What kind of milk is best?
Raw (unpasteurized) or lightly pasteurized and unhomogenized (or homogenized is ok too). The most important thing is to avoid ultra-pasteurized milk. Often, local milk will be less processed because it is not prepared for long storage.
Do you need goat milk to make goat cheese?
Yes. Our kits were not tested with powdered, evaporated or canned goat milk. Goat milk can be a little tricky to work with than cow’s milk so its quality and freshness is even more imperative.
We have tested five options;
Raw milk from a local farm. This milk is ideal and creates the best curd. Not all states allow raw milk sales from farms.
Unhomogenized, unpasteurized (raw) milk from a local co-op. It worked great and was local which is a bonus. Not all states allow raw milk sales in stores.
Pasteurized milk from a local co-op. It was local and that usually means that it is minimally processed. Worked great. Pasteurized Summer Hill quarts from California sold at Trader Joes in Portland and other stores elsewhere.
Purple quart by Meyenberg- ultra-pasteurized. Loose curd, barely ricotta. Not recommended, especially for any recipe that calls for rennet.
My milk never formed a curd or the curd was wimpy!
Let’s go through some possibilities:
Sometimes you can just cover the pot (heat off) and leave it for 15-45 minutes, come back and like magic, you have coagulation! Try a couple of things before you resort to tossing the milk.
If you used it, check that your rennet is fresh- it loses power when left at room temp or kept for a long time. See your kit for a best by date. Visit our shop for fresh rennet.

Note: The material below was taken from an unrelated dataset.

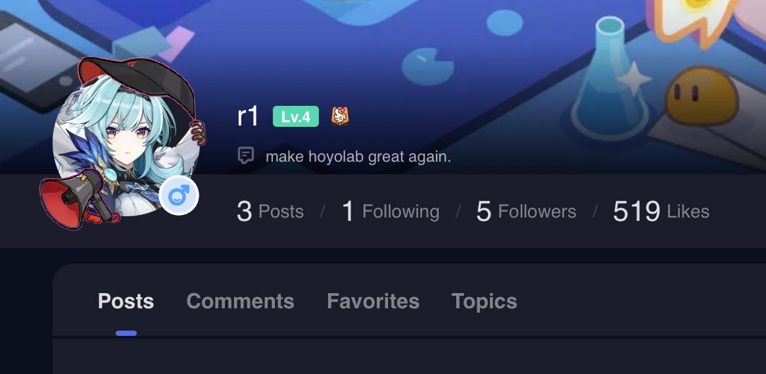Click the signature speech-bubble icon

point(245,156)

Check that your thermometer is reading accurately. Without some proper warmth, your rennet will not activate. Place the thermometer in a cup of ice topped off with water- does it read 32 degrees Fahrenheit or very close? If not, adjust the nut under the face with a wrench until it does.
Are you making a fast goat cheese or ricotta kits? Small curds are not unusual with fast goat cheese and with ricotta in general. If you use fine cheesecloth to strain, you should end up with nice creamy cheese.

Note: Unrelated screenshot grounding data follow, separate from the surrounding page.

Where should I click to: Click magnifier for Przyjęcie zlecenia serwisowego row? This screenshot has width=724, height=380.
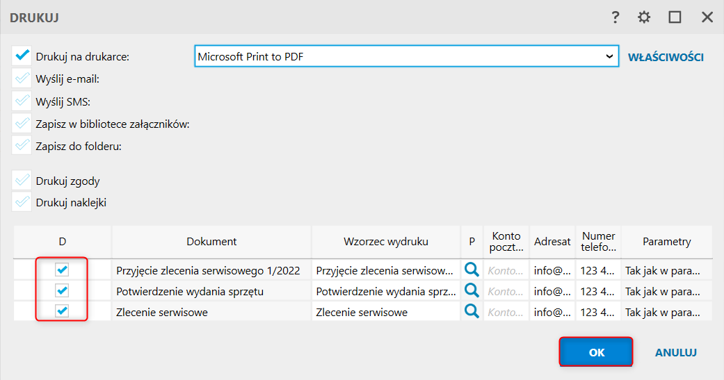click(x=472, y=269)
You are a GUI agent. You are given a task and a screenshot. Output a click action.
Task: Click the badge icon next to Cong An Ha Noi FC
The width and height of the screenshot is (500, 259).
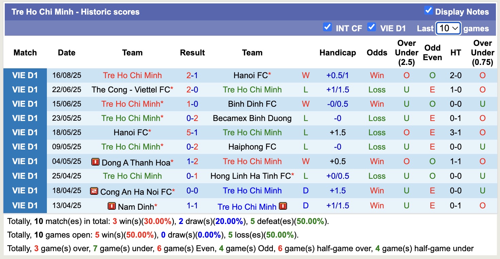(95, 191)

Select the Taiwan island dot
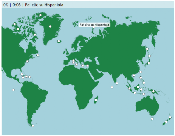click(141, 72)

Do you possibly have ultra-pasteurized milk? If you weren’t after ricotta or goat cheese and your curds never progressed, you probably have ultra-pasteurized or ultra-heat pasteurized milk on your hands. It seems dairies are not required to label this milk as such and you should know that even organic dairies are doing this to the milk for longer shelf life. I have found good milk by trial and error and have actually called customer service phone lines to ask (usually a 1-800 number on the carton). This has worked well for me. Just a note though, I have found most of my “errors” still resulted in a cream cheese that was nice. Taste yours and use it! Also see section above about My Mozzarella is like cream cheese. It never firmed up.
Can I use almond milk etc. with your dairy kits?

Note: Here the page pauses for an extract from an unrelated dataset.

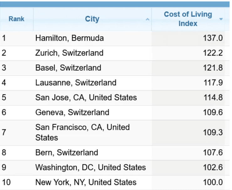Click the 100.0 index value
Screen dimensions: 232x190
point(213,182)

No, sadly the science just doesn't work in the same way. We do have dairy-free cheese kits though! They call for nuts, seeds, veggies and even beans.
I think my metal probe thermometer is broken.
Your cheesemaking process could be affected dramatically if your thermometer reads 60 degrees Fahrenheit when the milk is really 110! Luckily, it’s probably not broken, it just needs to be re-calibrated. All you need are some pliers and a pot of boiling water or an ice slurry.
An ice slurry is a cup full of ice, topped off with water. Dip the thermometer and read after one minute. It should read 32 degrees Fahrenheit or close.
No ice? Heat water to a rolling boil. Dip thermometer in at least two inches of water. It should read 212 degrees Fahrenheit or close.
Use a wrench or small pliers to turn the nut under the thermometer dial (face) and turn it until the needle reads the correct, known temperature of the ice (32°F) or boiling water (212°F).